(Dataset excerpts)
※ ※ ※
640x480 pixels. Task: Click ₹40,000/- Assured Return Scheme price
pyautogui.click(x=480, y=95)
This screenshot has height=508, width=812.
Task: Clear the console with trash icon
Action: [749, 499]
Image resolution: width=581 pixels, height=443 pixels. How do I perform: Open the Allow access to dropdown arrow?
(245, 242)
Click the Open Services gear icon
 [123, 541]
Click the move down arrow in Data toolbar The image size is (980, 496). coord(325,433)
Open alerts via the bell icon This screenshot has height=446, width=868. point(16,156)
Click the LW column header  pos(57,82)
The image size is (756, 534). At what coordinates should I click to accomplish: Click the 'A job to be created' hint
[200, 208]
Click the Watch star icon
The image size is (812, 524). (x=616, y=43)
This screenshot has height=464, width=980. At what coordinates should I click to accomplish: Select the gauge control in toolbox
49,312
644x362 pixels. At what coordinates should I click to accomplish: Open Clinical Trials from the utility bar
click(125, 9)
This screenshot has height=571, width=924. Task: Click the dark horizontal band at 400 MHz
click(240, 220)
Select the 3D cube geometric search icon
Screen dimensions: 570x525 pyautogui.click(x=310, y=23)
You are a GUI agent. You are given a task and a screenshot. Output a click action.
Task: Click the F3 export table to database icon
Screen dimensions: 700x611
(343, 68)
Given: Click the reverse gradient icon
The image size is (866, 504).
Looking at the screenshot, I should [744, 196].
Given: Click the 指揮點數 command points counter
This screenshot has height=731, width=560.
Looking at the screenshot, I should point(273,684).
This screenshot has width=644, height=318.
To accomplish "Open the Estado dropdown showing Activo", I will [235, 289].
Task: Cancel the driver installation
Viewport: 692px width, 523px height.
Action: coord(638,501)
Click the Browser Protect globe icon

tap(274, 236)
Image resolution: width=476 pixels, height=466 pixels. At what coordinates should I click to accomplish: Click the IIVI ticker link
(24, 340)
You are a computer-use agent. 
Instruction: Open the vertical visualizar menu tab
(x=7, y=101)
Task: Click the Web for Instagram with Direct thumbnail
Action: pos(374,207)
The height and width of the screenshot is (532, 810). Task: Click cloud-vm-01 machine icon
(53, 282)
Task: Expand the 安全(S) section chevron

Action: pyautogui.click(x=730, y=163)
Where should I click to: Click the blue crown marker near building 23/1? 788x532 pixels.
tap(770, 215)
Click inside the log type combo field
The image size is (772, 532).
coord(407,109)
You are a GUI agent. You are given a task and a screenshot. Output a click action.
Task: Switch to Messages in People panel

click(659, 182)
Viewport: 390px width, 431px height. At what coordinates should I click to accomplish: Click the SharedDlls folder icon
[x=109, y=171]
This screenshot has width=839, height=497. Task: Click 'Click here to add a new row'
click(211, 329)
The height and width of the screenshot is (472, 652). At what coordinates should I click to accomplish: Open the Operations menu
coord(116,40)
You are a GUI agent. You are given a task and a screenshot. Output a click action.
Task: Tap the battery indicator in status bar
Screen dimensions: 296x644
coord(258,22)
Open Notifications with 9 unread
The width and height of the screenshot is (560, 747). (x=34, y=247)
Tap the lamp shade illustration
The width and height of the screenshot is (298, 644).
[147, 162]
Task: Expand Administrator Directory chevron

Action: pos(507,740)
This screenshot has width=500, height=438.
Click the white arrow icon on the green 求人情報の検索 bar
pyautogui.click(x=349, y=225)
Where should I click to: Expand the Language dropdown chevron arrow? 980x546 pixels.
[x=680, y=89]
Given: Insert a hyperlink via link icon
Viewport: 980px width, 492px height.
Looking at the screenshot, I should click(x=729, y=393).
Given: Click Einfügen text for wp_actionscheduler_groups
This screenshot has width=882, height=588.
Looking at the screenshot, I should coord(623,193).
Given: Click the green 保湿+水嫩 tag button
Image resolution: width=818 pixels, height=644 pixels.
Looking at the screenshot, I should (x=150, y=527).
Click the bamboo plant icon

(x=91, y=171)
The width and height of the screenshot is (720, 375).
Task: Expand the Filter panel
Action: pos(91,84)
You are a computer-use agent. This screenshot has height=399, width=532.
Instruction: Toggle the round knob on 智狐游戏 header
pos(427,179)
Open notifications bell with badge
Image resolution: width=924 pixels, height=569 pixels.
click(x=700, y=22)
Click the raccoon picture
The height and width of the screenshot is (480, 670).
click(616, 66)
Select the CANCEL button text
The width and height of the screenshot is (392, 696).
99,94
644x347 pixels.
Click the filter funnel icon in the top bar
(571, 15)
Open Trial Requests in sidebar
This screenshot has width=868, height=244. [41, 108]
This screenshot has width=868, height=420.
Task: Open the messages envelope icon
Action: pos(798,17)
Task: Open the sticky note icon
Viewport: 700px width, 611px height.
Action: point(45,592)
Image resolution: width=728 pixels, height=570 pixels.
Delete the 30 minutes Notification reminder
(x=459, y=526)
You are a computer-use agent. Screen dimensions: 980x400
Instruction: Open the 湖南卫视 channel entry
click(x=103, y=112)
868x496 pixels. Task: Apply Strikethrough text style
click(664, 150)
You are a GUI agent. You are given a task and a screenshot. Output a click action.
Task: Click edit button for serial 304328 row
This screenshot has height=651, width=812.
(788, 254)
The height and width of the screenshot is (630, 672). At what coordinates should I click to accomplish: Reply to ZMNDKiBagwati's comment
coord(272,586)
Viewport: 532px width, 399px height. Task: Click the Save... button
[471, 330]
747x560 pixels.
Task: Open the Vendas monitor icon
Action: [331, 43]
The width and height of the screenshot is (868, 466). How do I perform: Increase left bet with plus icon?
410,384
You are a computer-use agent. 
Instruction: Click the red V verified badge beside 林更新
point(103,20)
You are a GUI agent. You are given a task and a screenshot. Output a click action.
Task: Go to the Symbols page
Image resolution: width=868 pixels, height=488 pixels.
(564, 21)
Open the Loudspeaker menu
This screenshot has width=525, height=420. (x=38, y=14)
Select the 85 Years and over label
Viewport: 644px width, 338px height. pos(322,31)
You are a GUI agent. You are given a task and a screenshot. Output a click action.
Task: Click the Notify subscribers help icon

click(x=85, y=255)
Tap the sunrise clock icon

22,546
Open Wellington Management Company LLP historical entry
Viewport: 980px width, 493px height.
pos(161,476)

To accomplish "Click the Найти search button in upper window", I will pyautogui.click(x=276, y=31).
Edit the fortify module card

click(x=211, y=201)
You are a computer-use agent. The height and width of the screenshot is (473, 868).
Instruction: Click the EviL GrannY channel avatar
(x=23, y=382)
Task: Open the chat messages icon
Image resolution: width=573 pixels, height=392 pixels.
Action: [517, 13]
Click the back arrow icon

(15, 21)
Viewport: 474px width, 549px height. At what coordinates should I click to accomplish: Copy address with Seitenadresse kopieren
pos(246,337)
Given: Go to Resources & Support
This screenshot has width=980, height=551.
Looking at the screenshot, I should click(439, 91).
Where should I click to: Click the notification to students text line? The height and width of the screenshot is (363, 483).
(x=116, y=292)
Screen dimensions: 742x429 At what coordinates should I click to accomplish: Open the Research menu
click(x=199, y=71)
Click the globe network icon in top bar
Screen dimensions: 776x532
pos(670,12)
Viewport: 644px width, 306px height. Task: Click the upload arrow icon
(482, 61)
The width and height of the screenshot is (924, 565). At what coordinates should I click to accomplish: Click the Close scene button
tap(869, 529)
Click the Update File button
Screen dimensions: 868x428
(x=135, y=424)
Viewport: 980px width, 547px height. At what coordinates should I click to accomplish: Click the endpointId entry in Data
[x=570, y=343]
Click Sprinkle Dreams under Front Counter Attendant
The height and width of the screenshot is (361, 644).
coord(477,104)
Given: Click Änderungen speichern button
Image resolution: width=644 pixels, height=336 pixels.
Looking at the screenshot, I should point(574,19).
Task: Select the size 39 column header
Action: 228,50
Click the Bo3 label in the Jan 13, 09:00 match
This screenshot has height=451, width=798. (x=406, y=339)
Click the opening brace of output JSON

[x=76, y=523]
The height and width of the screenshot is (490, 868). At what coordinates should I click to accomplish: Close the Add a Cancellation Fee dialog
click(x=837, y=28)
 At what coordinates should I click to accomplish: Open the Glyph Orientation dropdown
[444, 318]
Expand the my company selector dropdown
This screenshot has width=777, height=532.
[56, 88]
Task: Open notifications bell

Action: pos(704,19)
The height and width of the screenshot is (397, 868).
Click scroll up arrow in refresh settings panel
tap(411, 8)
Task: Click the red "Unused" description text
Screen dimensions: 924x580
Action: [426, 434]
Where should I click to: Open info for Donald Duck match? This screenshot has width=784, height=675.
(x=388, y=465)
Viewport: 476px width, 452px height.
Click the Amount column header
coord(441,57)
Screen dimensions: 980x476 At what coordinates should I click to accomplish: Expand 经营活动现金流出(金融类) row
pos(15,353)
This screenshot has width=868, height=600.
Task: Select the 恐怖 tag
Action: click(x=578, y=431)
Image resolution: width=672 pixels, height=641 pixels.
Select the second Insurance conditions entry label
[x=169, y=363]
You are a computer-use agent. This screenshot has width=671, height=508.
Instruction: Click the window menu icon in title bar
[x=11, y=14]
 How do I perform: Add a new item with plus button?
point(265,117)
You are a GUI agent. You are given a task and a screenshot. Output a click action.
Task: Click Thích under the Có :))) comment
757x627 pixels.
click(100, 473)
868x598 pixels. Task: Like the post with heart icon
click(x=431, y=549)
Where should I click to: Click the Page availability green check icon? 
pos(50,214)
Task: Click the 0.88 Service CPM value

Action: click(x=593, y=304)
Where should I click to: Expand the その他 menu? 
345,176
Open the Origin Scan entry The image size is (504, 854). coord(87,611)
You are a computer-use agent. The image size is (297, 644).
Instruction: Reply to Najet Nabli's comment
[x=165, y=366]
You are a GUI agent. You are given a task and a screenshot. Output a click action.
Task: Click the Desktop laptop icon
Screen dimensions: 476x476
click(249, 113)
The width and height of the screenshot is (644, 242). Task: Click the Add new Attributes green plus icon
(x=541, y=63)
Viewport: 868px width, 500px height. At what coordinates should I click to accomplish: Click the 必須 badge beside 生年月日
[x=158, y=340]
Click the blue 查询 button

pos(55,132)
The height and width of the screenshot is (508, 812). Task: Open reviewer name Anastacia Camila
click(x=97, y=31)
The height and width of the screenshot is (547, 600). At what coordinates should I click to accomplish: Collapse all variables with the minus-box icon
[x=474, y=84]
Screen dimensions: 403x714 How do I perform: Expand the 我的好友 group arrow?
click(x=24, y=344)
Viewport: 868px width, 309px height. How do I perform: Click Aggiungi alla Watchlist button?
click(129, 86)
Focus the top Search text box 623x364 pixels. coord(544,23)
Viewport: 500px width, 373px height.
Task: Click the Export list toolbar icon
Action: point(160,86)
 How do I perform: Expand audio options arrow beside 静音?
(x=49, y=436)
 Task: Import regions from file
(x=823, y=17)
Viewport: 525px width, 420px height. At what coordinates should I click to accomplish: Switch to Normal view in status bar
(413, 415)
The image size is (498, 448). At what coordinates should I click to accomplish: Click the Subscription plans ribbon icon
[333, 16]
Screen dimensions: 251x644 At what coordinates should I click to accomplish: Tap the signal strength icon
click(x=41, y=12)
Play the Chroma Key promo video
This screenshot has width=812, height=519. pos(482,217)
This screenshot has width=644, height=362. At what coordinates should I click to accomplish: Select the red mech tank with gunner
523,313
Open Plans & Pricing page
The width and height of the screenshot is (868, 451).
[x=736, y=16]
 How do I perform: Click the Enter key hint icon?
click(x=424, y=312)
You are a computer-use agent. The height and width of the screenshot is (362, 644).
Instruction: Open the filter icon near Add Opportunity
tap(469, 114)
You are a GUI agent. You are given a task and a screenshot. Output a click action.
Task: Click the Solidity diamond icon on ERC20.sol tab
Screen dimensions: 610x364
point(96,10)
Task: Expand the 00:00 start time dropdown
※ ※ ※
What this task involves: Among the entries, how many lines carry "computer"? Reply with a number and nothing else.

Result of this task: 8